In order to achieve the above purpose, the pipe thread switching device of the present invention is inserted into the tray. The lower surface of the carry-in passageway is A disc that can be rotated in the input direction, holds the pipe yarn at the winding position, and removes the empty pipe yarn. A rotatable ejector that pushes the yarn from the winding position through the discharge side passage to the empty tube discharge conveyor. The eject lever is driven via a cam row of the take-up unit. In the yarn switching device of the winding unit, the disc is equipped with a ratchet wheel and a pawl. The pawl is rotatable, and the pawl is driven in conjunction with the eject lever via the cam train. It is something that

[0013]

[Effect]

The disc ratchet wheel is rotated by a pawl driven via a cam train, and the disc drive ejector is rotated by a pawl driven through a cam train. Since it is linked to the eject lever, the tray in the standby position is held by the eject lever. The disk rotates at the timing of transfer to the winding position.

[0014]

【Example】

Embodiments of the present invention will be described below with reference to the drawings. Figure 1 shows the pipe and thread switching of this invention. 2 is a cross-sectional view of the main parts of the device, and FIG. 2 is a cross-sectional view taken along the line A-A in FIG. 1.

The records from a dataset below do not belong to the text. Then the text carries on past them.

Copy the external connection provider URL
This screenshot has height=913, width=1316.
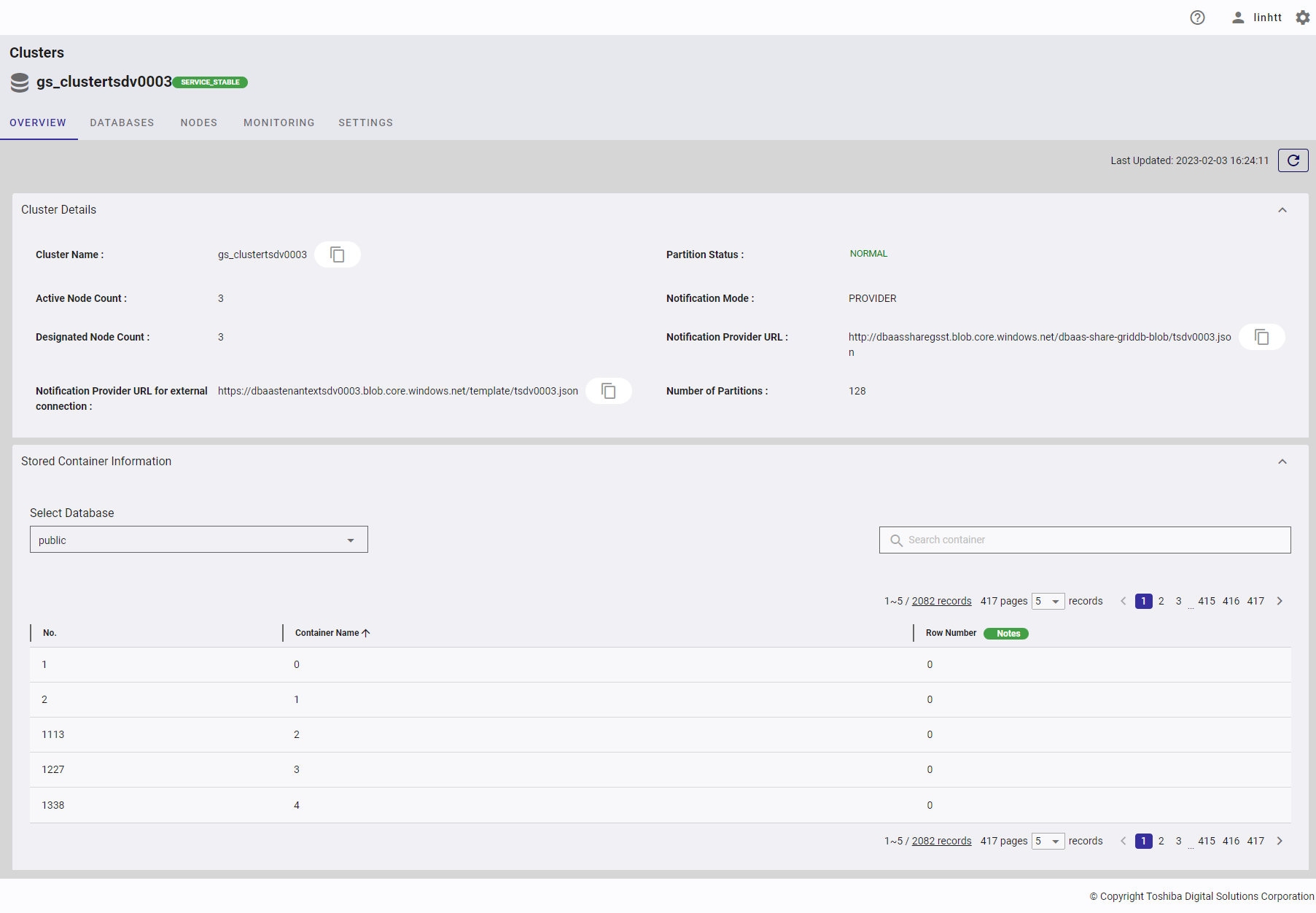point(608,391)
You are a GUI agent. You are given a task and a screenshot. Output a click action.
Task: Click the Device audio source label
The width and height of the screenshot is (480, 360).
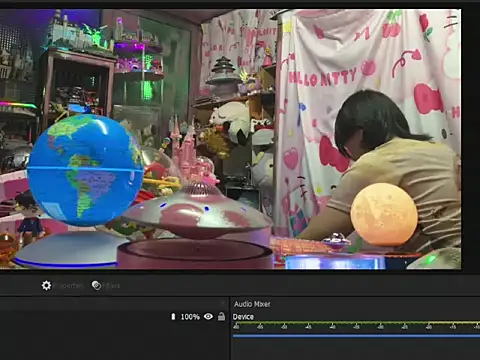point(243,317)
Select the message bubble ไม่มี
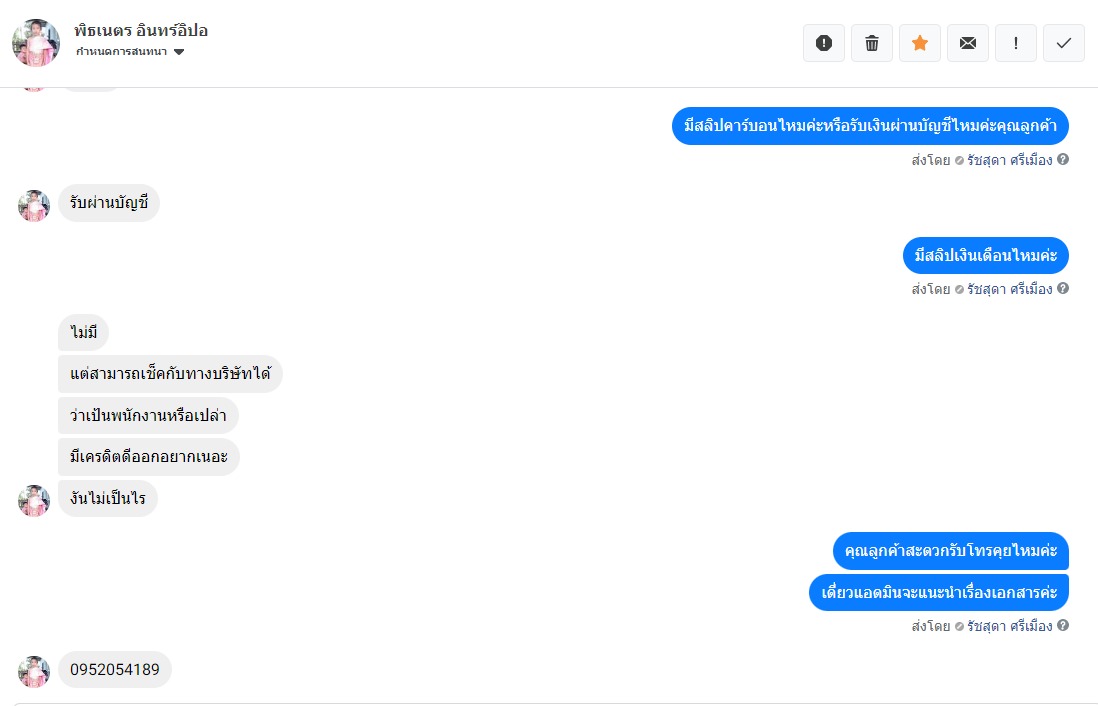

[0015] 1 differs from FIG. 4 in the drive mechanism of the inclined disk 15. The shaft 17 is It is fixed to the second guide plate 14 and the bracket 50 extending from the winding unit U. There is. A bearing box 52 is rotatably attached to this shaft 17 via a bearing 51. , an inclined disk 15 is fixed to a bearing box 52, and a ratchet wheel 53 is also fixed. Also , a rotating plate 55 is attached via a bearing 54 separately from the bearing box 52, and the rotating plate 5 A pawl 57 is pivotally supported on a shaft 56 erected on the shaft 5 . As shown in Figure 2, the ratchet wheel 53 has a large number of blades 53a, and a claw 57 is biased to this blade 53a by a spring 58. Ru. When the rotating plate 55 is pushed in the direction by the link fitting 59 that engages with the shaft 56, The ratchet wheel 53, that is, the inclined disk 15 rotates in the e direction, and the tray 5 in the standby position 24 is rolled up. It is transported toward the picking position 11. When the link metal fitting 59 returns to the direction, the claw 57 becomes a blade. Overcome 53a. When riding over this, the inclined disk 15 rotates in the opposite direction to the e direction. Although there is a possibility that the feed will not be applied, the Due to the weight of the tray 5, the inclined disk 15 receives a rotational moment in the e direction. Because there is no need to run idle. In addition, a reversal prevention mechanism is attached to the inclined disk 15. It is also possible to use a horizontally arranged disk.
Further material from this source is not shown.